GPG: Revoking your public key and notifiying key-server

If you lost your private key then your public key becomes useless because you will not be able to decrypt any encrypted message sent to you. You need to revoke your public key and let other users know that this key is no longer useful.

If you have uploaded your public key into HKP key-servers then you also need to notify the key-server about your key revocation.

REVOKE KEY ON YOUR SYSTEM (KEYRING)

1) List keys

First of all, list the keys from your keyring:


gpg --list-keys

Suppose, that the following is the key which you want to revoke:

pub 2048R/C5DB61BC 2015-04-21
uid Your Name (Optional Comment)
sub 2048R/18C601D3 2015-04-21

In the above key, the key-ID is C5DB61BC.

2) Revoke your key

Now, you need to revoke your key with the following command:


gpg --output revoke.asc --gen-revoke key-ID

Your revocation key certificate is stored in the file named “revoke.asc”.

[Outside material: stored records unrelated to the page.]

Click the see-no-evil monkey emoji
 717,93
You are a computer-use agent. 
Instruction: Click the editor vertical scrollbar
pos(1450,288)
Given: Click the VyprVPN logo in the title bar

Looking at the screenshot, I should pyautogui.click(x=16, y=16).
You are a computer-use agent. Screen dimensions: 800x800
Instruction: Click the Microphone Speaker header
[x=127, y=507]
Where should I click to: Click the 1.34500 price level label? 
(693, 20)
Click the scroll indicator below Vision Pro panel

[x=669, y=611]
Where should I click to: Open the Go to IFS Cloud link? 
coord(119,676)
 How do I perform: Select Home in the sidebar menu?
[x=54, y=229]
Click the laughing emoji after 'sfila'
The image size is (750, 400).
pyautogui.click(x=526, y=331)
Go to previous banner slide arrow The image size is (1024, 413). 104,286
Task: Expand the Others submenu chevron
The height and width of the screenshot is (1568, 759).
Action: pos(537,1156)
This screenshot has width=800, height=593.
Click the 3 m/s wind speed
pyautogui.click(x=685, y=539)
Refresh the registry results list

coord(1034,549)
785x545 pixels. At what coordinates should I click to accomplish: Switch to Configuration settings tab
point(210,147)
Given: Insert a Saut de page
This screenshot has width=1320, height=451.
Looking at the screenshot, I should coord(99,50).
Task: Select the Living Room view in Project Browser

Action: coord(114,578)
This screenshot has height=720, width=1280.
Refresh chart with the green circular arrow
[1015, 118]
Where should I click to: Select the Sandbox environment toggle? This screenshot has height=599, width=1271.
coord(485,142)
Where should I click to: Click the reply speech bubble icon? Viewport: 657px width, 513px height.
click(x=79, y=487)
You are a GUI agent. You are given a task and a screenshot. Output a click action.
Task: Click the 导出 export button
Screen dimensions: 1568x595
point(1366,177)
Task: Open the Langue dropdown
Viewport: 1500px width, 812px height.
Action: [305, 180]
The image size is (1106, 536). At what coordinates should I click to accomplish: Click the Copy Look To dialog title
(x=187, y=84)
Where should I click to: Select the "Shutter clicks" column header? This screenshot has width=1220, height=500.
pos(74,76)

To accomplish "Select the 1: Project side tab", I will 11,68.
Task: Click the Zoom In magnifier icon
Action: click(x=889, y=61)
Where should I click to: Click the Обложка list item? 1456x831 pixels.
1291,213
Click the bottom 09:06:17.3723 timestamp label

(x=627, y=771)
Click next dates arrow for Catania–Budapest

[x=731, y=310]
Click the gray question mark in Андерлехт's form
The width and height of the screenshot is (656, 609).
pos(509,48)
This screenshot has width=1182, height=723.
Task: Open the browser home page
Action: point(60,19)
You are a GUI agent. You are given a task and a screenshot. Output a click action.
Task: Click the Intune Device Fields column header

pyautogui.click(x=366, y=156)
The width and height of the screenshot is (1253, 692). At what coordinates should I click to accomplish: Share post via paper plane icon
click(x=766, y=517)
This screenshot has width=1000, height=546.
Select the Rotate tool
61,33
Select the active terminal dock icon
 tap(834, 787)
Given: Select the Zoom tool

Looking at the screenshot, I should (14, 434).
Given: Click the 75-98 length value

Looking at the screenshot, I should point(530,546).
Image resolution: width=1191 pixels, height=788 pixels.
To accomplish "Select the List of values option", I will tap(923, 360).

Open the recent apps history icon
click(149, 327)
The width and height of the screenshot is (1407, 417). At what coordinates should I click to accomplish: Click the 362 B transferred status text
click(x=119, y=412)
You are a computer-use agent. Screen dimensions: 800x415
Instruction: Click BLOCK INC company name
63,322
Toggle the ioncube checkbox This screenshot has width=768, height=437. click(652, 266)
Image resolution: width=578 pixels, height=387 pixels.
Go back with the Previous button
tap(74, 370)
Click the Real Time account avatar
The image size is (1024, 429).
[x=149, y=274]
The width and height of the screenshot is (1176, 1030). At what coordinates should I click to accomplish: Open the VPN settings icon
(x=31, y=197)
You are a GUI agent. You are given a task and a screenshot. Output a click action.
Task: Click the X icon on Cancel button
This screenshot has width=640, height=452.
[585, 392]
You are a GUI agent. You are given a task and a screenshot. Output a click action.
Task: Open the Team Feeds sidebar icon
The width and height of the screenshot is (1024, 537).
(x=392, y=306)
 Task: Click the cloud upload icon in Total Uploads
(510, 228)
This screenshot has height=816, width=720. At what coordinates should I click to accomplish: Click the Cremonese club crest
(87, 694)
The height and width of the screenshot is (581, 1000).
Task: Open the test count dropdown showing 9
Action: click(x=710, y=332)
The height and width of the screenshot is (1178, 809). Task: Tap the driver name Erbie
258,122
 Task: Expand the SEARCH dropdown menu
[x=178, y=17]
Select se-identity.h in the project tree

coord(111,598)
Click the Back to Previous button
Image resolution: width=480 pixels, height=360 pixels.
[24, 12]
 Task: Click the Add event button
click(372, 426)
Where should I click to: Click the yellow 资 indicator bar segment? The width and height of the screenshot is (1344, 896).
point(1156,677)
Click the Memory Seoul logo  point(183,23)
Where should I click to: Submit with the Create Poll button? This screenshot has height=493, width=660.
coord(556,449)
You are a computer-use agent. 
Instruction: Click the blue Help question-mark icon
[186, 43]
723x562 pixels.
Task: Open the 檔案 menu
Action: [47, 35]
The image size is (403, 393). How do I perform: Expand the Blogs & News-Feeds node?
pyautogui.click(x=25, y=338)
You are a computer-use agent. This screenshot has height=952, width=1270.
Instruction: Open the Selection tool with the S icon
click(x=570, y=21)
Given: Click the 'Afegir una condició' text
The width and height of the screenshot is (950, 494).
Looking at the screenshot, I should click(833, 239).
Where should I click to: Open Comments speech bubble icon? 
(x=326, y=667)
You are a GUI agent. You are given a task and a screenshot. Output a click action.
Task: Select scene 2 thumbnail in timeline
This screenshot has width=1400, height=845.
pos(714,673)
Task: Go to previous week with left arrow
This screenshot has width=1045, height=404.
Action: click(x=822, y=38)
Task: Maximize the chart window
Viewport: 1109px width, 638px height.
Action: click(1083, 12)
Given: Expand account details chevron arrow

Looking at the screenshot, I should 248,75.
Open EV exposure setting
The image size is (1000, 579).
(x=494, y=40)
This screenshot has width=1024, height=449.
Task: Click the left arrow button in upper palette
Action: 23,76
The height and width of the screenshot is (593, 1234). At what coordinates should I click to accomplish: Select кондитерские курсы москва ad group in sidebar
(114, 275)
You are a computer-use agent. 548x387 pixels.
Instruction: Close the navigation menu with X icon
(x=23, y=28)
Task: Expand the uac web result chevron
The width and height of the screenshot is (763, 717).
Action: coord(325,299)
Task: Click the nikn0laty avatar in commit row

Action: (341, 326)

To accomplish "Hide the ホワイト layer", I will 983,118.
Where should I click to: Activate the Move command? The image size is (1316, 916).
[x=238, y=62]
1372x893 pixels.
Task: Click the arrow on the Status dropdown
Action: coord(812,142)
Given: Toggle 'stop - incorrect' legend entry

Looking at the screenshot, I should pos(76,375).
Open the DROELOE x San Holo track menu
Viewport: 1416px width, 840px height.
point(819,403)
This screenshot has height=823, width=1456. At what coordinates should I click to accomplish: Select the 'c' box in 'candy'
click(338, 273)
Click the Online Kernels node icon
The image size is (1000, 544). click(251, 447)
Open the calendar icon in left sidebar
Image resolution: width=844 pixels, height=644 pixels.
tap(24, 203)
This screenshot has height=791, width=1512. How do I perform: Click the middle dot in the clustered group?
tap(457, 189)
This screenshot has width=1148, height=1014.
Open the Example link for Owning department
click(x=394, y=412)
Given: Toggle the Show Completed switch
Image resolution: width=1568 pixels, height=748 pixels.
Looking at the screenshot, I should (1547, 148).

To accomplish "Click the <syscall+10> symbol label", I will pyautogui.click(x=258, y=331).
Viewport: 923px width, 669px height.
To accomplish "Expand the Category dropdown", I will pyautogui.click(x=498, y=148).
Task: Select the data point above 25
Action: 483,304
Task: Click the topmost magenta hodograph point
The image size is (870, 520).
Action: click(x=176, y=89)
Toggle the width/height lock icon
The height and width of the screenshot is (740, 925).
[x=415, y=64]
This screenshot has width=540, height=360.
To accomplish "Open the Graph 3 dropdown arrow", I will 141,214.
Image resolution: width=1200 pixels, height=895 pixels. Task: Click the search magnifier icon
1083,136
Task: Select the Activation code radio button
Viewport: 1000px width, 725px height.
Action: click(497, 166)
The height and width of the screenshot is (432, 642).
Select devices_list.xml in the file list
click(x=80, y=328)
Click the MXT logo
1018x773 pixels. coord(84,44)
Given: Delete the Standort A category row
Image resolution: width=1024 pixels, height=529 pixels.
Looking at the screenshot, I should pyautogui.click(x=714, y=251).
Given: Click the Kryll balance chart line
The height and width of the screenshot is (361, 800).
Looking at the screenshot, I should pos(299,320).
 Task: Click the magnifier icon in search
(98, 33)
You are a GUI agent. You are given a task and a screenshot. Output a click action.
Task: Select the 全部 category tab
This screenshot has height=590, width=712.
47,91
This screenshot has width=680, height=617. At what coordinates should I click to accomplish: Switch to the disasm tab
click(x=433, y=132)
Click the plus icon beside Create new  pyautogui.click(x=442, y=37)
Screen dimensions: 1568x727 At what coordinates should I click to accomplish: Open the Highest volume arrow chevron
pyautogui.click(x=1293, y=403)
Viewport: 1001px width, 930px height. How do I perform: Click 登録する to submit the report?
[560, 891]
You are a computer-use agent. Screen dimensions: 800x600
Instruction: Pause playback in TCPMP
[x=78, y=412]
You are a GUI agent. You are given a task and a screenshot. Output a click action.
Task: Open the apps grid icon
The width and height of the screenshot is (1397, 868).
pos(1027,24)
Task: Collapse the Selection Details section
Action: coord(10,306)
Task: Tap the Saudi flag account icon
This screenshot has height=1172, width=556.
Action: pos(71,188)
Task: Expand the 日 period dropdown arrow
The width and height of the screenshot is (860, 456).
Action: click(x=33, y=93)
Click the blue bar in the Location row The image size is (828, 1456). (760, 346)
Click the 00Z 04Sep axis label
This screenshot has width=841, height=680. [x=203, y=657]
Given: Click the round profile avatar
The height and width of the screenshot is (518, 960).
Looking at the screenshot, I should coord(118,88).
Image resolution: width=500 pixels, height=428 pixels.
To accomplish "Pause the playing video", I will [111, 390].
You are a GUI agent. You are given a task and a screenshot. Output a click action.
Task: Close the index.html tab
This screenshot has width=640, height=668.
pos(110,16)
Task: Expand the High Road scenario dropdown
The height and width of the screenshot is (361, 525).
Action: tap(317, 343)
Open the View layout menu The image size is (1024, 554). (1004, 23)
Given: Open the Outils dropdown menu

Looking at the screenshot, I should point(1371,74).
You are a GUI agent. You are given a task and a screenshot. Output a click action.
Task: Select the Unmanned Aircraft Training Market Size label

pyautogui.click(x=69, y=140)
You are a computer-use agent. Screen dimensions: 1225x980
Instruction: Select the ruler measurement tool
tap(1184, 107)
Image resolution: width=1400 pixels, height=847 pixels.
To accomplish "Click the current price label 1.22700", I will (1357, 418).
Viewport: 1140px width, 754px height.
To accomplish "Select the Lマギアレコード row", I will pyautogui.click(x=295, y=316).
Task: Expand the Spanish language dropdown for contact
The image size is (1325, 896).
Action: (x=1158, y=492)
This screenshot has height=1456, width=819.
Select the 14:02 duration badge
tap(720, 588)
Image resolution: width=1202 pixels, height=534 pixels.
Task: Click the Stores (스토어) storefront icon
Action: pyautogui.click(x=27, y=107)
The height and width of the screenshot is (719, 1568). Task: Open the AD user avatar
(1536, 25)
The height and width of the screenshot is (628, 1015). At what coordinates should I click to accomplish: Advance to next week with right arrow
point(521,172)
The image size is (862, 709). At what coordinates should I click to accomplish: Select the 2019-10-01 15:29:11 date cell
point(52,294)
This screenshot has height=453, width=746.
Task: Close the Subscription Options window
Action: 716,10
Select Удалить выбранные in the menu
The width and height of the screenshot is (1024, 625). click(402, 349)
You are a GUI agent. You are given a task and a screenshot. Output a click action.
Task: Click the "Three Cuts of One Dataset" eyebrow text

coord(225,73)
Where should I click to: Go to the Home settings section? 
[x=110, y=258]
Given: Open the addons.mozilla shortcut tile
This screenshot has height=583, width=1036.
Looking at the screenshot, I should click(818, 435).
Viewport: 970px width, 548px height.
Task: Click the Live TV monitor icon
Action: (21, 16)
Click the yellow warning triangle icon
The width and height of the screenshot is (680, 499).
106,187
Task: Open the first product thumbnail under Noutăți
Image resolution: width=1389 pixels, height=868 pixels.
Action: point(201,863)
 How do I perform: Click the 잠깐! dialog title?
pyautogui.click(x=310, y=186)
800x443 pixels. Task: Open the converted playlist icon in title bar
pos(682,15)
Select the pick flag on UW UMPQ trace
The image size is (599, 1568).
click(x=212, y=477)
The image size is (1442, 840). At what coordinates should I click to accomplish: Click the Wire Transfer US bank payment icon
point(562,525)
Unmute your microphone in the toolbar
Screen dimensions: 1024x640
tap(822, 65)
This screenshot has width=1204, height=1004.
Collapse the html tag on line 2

3) Import revocation certificate into your keyring

After this, you need to import the revocation certificate into your public keyring:


gpg --import revoke.asc

You have successfully revoked your key in your keyring.

REVOKE KEY ON KEY-SERVER

1) Search your key on key-server

Suppose, you had uploaded your public key in online keyserver. Let the key server be pgp.mit.edu.

You can check/search your key in the MIT keyserver with the following command:


gpg --keyserver pgp.mit.edu --search-keys key-ID

2) Revoke your key on key-server

To revoke your public key in the keyserver, you need to run the following command. I am using pgp.mit.edu keyserver.


gpg --keyserver pgp.mit.edu --send-keys key-ID

You have already revoked the key in your keyring. So, this revoked key is sent to the keyserver. Hence, your key in the online keyserver will also get revoked.